Data on locating visible targets
---
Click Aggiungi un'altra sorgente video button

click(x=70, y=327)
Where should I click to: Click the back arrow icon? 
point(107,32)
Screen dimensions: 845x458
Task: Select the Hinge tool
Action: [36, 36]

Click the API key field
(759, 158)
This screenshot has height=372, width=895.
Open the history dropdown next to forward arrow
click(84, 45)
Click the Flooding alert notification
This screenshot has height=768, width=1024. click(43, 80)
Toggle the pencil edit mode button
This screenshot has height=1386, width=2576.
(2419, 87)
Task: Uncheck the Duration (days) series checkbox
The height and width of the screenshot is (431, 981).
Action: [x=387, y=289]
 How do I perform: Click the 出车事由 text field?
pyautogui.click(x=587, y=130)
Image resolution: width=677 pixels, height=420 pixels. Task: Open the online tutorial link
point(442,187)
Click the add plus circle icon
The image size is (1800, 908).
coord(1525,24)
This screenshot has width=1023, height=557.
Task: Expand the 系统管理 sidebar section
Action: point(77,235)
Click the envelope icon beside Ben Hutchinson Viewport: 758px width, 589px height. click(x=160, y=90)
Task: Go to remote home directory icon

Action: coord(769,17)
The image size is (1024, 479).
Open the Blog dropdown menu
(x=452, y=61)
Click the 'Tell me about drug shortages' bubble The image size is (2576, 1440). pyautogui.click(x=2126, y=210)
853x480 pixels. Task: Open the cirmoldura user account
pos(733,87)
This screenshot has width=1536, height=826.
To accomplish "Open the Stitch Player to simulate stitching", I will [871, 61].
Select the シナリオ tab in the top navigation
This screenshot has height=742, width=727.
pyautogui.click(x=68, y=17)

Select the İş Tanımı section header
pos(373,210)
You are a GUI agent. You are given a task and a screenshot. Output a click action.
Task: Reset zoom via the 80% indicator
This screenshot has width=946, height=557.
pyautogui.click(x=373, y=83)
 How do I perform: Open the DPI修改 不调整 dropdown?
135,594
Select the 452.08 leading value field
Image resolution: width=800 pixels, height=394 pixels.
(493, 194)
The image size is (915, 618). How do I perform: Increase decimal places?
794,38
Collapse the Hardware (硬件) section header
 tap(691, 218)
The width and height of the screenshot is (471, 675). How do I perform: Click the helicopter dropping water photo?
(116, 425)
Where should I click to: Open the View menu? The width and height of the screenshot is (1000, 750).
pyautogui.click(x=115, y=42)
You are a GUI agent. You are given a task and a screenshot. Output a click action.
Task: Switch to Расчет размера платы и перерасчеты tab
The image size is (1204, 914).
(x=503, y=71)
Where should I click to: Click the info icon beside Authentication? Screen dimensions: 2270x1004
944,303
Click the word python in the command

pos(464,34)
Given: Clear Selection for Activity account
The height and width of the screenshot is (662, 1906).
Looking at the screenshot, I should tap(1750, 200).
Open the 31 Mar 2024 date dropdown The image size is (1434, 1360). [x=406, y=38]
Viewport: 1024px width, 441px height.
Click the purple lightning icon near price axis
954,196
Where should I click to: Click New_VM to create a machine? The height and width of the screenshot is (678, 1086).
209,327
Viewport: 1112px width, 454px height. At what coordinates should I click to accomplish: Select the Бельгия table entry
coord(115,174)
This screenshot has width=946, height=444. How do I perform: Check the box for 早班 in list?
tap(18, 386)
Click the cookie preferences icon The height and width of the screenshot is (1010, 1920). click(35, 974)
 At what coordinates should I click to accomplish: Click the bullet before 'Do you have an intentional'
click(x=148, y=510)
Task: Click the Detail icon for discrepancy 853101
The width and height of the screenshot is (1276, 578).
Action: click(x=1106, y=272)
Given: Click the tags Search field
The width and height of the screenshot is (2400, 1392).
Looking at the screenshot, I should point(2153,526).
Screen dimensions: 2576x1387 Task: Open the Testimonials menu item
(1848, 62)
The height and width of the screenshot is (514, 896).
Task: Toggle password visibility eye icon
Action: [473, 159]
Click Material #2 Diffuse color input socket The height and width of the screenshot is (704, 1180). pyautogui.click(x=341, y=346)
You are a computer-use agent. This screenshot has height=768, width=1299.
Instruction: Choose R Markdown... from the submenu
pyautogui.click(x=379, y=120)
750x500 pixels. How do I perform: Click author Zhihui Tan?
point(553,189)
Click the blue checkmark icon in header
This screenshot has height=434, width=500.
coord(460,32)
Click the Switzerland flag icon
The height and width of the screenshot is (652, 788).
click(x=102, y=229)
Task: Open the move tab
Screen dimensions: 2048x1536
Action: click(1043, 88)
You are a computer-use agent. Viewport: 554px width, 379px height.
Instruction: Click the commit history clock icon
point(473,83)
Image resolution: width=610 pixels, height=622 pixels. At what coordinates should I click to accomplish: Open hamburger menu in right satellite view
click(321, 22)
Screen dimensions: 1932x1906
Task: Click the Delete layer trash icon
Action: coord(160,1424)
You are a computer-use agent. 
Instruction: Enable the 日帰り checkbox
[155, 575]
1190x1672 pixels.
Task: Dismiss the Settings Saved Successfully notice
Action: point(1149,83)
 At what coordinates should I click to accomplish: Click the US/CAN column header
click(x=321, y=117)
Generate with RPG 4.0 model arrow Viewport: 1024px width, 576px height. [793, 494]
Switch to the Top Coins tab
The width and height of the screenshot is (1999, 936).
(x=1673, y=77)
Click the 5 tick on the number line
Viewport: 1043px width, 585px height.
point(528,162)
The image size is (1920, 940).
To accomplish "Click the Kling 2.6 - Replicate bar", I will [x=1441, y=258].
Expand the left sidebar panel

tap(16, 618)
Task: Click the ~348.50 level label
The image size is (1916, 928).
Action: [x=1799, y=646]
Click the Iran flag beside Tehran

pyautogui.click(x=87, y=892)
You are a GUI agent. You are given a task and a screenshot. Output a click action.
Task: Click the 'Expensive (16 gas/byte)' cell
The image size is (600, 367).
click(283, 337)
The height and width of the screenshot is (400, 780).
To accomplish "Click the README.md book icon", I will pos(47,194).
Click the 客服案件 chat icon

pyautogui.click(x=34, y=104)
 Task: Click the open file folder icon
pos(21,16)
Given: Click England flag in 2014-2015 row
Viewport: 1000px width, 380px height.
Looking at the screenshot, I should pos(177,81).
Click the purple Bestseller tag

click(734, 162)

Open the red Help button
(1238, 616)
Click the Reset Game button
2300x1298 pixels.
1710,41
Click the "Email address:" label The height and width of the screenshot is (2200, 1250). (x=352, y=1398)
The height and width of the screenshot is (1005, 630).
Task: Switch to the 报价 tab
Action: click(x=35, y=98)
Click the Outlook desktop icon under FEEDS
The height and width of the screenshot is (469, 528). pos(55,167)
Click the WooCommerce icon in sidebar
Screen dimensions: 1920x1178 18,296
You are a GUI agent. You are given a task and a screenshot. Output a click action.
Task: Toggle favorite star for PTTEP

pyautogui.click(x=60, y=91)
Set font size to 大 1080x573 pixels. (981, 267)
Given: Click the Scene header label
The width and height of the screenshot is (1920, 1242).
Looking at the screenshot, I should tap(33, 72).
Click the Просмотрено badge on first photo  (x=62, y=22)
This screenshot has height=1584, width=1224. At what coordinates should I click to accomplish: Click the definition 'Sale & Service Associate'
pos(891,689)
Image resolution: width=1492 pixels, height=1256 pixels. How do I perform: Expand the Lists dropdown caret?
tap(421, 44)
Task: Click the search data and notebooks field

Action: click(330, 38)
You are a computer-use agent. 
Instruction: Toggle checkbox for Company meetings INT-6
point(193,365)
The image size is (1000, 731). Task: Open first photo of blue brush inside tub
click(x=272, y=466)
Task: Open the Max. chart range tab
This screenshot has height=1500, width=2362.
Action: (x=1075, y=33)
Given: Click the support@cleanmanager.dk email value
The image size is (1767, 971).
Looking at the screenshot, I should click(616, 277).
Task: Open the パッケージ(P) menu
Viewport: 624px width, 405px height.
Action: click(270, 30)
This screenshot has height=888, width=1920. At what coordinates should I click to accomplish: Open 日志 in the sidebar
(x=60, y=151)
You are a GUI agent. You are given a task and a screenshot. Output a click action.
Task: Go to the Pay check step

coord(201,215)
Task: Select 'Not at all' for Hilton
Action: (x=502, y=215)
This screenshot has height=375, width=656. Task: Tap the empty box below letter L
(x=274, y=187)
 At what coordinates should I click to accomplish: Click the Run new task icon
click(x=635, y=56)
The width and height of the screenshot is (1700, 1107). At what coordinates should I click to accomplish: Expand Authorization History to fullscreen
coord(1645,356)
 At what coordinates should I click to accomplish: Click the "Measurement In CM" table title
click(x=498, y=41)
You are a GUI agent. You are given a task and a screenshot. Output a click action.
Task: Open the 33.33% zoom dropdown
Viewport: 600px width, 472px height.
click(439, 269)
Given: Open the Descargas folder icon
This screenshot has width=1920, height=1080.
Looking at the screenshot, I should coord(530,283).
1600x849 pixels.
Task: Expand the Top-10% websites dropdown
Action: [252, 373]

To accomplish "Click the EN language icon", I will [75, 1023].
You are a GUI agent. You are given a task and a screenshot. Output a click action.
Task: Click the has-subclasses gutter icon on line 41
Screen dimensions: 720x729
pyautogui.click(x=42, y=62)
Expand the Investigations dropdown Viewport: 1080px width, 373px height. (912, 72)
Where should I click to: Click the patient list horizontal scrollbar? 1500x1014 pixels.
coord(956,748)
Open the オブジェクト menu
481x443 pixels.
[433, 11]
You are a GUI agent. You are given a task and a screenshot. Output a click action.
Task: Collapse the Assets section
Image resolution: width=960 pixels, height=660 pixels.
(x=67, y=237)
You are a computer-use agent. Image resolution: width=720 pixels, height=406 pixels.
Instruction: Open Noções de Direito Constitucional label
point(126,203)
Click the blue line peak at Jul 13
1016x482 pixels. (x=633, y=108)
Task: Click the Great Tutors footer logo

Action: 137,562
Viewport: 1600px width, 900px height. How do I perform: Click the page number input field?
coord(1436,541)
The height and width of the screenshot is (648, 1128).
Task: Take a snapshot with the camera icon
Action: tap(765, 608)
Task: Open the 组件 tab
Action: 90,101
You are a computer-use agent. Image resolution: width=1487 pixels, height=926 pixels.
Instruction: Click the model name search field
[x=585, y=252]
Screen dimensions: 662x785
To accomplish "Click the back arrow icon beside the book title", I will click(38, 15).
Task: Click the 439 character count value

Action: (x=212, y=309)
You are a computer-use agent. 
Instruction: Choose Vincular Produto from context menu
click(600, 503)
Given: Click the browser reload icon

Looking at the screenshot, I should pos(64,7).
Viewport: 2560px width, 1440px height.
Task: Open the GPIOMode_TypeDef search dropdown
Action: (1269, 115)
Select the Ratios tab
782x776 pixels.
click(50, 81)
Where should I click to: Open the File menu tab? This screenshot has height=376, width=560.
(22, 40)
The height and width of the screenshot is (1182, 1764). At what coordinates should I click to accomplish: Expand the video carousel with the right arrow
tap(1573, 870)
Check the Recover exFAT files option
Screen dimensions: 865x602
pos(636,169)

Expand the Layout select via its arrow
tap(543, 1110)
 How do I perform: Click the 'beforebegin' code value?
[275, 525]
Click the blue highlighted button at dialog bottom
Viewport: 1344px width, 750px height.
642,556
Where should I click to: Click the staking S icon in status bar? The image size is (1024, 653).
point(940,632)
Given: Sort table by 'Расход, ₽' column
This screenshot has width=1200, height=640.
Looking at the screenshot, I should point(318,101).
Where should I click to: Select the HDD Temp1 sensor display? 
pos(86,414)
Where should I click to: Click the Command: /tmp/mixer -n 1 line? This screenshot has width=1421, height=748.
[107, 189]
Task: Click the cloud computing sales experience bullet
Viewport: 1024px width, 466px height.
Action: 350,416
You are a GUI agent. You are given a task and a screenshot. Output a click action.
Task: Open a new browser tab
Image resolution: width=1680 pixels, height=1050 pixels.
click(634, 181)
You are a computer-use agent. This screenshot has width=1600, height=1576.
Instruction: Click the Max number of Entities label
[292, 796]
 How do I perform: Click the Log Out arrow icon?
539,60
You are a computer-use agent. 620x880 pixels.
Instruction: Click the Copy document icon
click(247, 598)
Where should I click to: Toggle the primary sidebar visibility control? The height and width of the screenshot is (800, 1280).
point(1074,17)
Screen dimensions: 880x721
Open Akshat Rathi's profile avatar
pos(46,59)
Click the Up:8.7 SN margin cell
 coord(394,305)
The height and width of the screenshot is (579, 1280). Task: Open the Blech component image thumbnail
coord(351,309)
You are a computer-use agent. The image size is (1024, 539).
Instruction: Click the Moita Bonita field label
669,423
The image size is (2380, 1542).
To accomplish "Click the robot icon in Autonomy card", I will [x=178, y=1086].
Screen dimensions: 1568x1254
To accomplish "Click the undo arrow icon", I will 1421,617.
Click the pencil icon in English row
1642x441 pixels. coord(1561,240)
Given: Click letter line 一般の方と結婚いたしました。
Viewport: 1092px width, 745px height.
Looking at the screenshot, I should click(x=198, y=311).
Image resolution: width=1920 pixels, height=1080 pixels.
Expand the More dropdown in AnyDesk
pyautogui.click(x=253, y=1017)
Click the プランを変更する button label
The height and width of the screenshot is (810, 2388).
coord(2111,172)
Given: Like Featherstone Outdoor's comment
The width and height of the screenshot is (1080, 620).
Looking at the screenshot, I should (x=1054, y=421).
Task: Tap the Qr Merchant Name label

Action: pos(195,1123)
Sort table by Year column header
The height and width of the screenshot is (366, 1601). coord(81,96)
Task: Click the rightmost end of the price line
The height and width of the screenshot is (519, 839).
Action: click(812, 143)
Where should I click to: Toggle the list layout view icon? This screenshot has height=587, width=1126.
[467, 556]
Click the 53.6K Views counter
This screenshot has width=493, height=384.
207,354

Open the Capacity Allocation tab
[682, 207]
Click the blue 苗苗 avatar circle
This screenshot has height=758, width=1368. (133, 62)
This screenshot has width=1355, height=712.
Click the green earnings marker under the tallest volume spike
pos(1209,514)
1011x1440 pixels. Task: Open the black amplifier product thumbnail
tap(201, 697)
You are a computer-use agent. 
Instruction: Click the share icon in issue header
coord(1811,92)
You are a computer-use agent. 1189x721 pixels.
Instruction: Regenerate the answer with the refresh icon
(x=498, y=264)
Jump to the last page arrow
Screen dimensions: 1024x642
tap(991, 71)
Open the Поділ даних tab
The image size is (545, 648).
---
Can you turn the rows, from the start of the data through the line containing "will [871, 61]." (both ends included), into a Markdown table with the columns No. and Text, leaving out blank lines?

Response to the task:
| No. | Text |
|---|---|
| 1 | Click Aggiungi un'altra sorgente video button |
| 2 | click(x=70, y=327) |
| 3 | Where should I click to: Click the back arrow icon?  |
| 4 | point(107,32) |
| 5 | Screen dimensions: 845x458 |
| 6 | Task: Select the Hinge tool |
| 7 | Action: [36, 36] |
| 8 | Click the API key field |
| 9 | (759, 158) |
| 10 | This screenshot has height=372, width=895. |
| 11 | Open the history dropdown next to forward arrow |
| 12 | click(84, 45) |
| 13 | Click the Flooding alert notification |
| 14 | This screenshot has height=768, width=1024. click(43, 80) |
| 15 | Toggle the pencil edit mode button |
| 16 | This screenshot has height=1386, width=2576. |
| 17 | (2419, 87) |
| 18 | Task: Uncheck the Duration (days) series checkbox |
| 19 | The height and width of the screenshot is (431, 981). |
| 20 | Action: [x=387, y=289] |
| 21 |  How do I perform: Click the 出车事由 text field? |
| 22 | pyautogui.click(x=587, y=130) |
| 23 | Image resolution: width=677 pixels, height=420 pixels. Task: Open the online tutorial link |
| 24 | point(442,187) |
| 25 | Click the add plus circle icon |
| 26 | The image size is (1800, 908). |
| 27 | coord(1525,24) |
| 28 | This screenshot has width=1023, height=557. |
| 29 | Task: Expand the 系统管理 sidebar section |
| 30 | Action: point(77,235) |
| 31 | Click the envelope icon beside Ben Hutchinson Viewport: 758px width, 589px height. click(x=160, y=90) |
| 32 | Task: Go to remote home directory icon |
| 33 | Action: coord(769,17) |
| 34 | The image size is (1024, 479). |
| 35 | Open the Blog dropdown menu |
| 36 | (x=452, y=61) |
| 37 | Click the 'Tell me about drug shortages' bubble The image size is (2576, 1440). pyautogui.click(x=2126, y=210) |
| 38 | 853x480 pixels. Task: Open the cirmoldura user account |
| 39 | pos(733,87) |
| 40 | This screenshot has width=1536, height=826. |
| 41 | To accomplish "Open the Stitch Player to simulate stitching", I will [871, 61]. |